Preferably, the plant fiber pulp comprises cotton pulp and hemp pulp. The plant fiber short velvet is cotton short velvet.
Preferably, the length of the chopped plant fiber is 3-15 mm; the length of the fiber in the plant fiber pulp is 0.5-4 mm; the average length of the cotton linters is 3-6 mm, wherein fibers of 3mm or less account for less than 58% of the total mass. The utility model discloses limit fibre length at above-mentioned scope because the fibre is too short can not provide corresponding brute force for the material, and the overlength can lead to the material uniformity variation. More preferably, the chopped cotton fibers are chopped absorbent cotton fibers, and the average fiber length is 4-8 mm.
The utility model discloses used plant fiber is natural fiber, the fiber length diverse of own, and wherein, the too short brute force that can influence the product of fiber length, and fiber length overlength then can make the product degree of consistency variation. Therefore, the utility model discloses a cut the mode of handling to natural plant fiber short, cut into specific length with natural plant fiber, can effectively improve plant fiber length's homogeneity.

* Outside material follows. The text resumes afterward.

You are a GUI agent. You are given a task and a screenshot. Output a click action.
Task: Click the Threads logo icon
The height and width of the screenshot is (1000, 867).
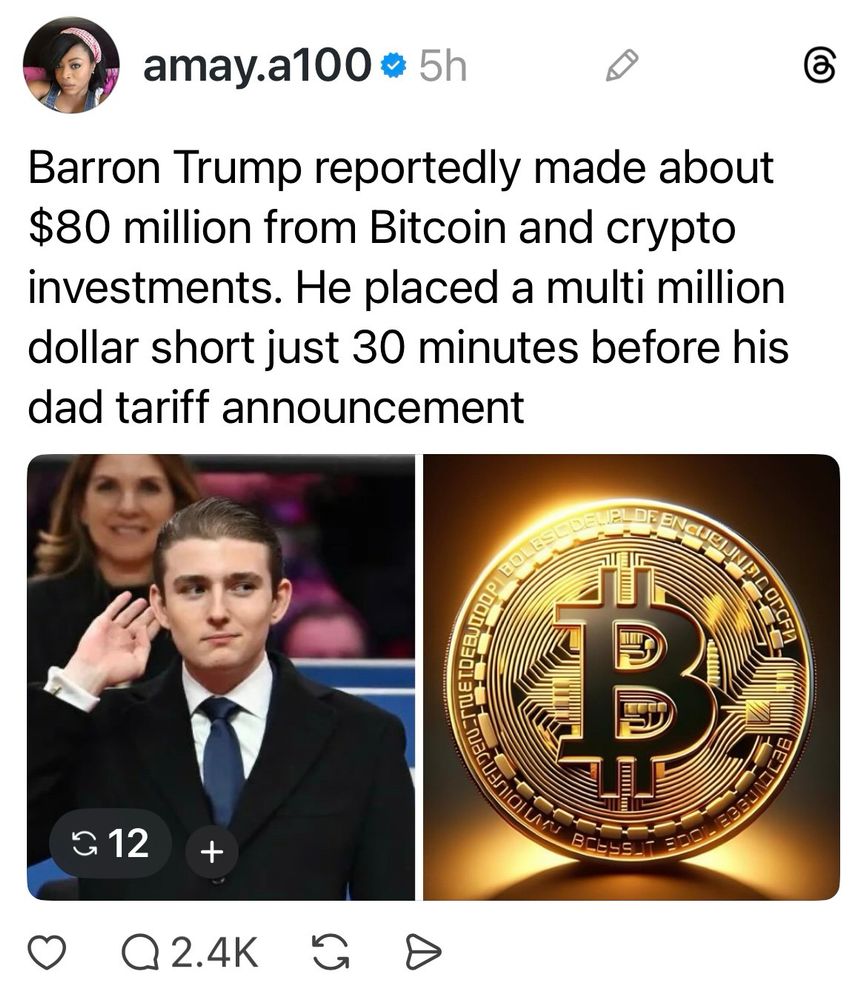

In addition, carry out the strict control to the average length of cutting the plant fiber by short, can be favorable to more realizing the utility model discloses a technological effect.

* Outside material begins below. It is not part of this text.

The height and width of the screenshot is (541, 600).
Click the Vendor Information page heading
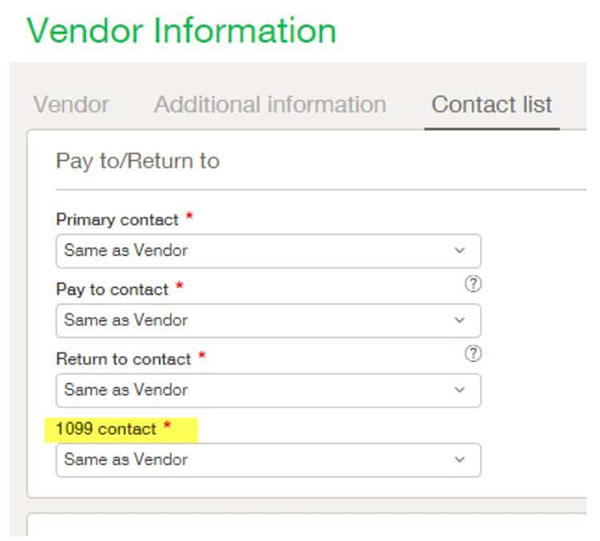tap(181, 30)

Preferably, the plant fiber dispersible material has a mass per unit area of 30-90 g/square meter.
In a second aspect, the utility model provides a plant fiber can break up material apparatus for producing, include: the device comprises a fiber mixed slurry preparation unit, a pulp mixed slurry preparation unit, a fiber net overlapping unit and a spunlace unit.
The fiber web superposing unit comprises a frame, a multi-layer inclined wire former, a forming wire, a dewatering device, a pre-water needling head and a vacuum suction device; the forming wire is arranged on the frame to form a loop capable of circularly rotating, and the multilayer inclined wire former, the dewatering device, the pre-water needling head and the vacuum suction device are sequentially arranged on the frame along the rotating direction of the forming wire; the input end of the multilayer inclined wire former is provided with an upper layer sizing device, a middle layer sizing device and a lower layer sizing device; the input ends of the upper layer sizing device and the lower layer sizing device are connected with the output end of the fiber mixed slurry preparation unit; the input end of the middle layer sizing device is connected with the output end of the pulp mixed slurry preparation unit.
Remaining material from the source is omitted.